◆ Collected data entries ◆
◆ ◆ ◆

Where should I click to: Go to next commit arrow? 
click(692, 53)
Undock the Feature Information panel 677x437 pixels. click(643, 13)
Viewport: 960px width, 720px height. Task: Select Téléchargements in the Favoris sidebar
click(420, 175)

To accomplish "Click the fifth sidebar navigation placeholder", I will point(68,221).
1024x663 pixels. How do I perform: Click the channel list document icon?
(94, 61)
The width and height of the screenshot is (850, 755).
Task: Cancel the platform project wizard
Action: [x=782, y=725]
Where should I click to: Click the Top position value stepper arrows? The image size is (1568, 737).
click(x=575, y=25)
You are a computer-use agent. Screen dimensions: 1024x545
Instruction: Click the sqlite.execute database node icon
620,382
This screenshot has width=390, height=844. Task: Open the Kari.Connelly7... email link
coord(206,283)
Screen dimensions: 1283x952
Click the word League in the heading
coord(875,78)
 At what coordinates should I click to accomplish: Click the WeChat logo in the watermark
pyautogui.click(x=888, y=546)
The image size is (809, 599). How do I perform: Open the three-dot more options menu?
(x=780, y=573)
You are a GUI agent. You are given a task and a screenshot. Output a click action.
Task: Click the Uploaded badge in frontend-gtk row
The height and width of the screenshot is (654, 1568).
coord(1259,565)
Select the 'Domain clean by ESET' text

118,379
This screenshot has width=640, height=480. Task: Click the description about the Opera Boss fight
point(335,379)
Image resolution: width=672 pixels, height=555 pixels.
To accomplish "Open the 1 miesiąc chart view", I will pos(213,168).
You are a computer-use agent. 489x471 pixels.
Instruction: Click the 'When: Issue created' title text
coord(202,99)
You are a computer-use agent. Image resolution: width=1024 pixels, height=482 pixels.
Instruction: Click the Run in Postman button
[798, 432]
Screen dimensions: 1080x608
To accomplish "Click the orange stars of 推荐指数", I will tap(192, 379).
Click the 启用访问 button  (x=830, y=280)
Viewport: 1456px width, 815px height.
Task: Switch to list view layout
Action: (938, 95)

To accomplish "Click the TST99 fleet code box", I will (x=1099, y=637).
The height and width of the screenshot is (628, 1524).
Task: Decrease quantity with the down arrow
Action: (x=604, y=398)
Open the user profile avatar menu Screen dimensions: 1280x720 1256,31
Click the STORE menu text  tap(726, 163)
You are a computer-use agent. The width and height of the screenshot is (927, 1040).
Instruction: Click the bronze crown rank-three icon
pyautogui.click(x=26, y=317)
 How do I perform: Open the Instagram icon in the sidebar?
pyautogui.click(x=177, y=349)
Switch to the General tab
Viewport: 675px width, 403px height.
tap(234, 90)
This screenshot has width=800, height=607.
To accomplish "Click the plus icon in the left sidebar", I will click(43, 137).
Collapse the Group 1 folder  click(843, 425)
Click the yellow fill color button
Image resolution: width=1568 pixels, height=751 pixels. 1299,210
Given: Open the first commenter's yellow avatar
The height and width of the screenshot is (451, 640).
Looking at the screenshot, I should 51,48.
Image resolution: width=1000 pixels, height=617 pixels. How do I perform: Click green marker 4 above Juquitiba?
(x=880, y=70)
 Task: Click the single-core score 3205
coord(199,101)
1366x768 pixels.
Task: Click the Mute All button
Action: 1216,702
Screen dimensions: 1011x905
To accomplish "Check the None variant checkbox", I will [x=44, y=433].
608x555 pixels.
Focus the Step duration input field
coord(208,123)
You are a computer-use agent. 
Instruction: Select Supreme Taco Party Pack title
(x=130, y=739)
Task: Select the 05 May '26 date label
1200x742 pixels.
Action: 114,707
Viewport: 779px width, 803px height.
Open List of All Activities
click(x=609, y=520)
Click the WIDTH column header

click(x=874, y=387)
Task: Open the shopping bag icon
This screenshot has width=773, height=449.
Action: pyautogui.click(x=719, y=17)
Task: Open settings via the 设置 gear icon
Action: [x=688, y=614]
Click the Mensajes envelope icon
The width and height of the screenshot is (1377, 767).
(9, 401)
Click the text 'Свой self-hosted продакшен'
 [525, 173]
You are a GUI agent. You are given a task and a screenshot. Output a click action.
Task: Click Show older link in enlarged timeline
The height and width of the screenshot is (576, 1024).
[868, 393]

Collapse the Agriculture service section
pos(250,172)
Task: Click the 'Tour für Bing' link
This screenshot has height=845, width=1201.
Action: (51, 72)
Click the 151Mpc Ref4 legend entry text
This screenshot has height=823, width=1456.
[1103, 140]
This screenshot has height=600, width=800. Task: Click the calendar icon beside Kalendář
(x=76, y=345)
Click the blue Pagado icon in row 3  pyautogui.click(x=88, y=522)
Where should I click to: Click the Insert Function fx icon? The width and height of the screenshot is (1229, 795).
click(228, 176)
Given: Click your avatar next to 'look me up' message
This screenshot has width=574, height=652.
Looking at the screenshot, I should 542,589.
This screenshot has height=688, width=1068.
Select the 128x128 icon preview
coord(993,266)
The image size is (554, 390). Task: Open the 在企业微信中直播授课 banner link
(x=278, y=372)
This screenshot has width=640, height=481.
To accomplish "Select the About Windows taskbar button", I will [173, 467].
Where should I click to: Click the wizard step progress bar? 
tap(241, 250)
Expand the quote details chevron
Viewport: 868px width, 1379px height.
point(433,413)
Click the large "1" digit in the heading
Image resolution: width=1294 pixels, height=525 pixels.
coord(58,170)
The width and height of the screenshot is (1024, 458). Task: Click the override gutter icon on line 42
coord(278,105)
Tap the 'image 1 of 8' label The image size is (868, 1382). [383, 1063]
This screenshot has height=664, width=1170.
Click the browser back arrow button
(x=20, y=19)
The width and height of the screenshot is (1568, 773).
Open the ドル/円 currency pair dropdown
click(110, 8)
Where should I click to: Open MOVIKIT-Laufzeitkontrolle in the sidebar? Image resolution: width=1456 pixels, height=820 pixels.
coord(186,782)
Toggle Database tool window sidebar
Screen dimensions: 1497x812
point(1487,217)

◆ ◆ ◆

Here the output must be the lines above from the line with "608x555 pixels." to the line with "This screenshot has width=640, height=481.", both included, duplicated word for word and nothing else.

◆ Solution to this problem ◆
608x555 pixels.
Focus the Step duration input field
coord(208,123)
You are a computer-use agent. 
Instruction: Select Supreme Taco Party Pack title
(x=130, y=739)
Task: Select the 05 May '26 date label
1200x742 pixels.
Action: 114,707
Viewport: 779px width, 803px height.
Open List of All Activities
click(x=609, y=520)
Click the WIDTH column header

click(x=874, y=387)
Task: Open the shopping bag icon
This screenshot has width=773, height=449.
Action: pyautogui.click(x=719, y=17)
Task: Open settings via the 设置 gear icon
Action: [x=688, y=614]
Click the Mensajes envelope icon
The width and height of the screenshot is (1377, 767).
(9, 401)
Click the text 'Свой self-hosted продакшен'
 [525, 173]
You are a GUI agent. You are given a task and a screenshot. Output a click action.
Task: Click Show older link in enlarged timeline
The height and width of the screenshot is (576, 1024).
[868, 393]

Collapse the Agriculture service section
pos(250,172)
Task: Click the 'Tour für Bing' link
This screenshot has height=845, width=1201.
Action: (51, 72)
Click the 151Mpc Ref4 legend entry text
This screenshot has height=823, width=1456.
[1103, 140]
This screenshot has height=600, width=800. Task: Click the calendar icon beside Kalendář
(x=76, y=345)
Click the blue Pagado icon in row 3  pyautogui.click(x=88, y=522)
Where should I click to: Click the Insert Function fx icon? The width and height of the screenshot is (1229, 795).
click(228, 176)
Given: Click your avatar next to 'look me up' message
This screenshot has width=574, height=652.
Looking at the screenshot, I should 542,589.
This screenshot has height=688, width=1068.
Select the 128x128 icon preview
coord(993,266)
The image size is (554, 390). Task: Open the 在企业微信中直播授课 banner link
(x=278, y=372)
This screenshot has width=640, height=481.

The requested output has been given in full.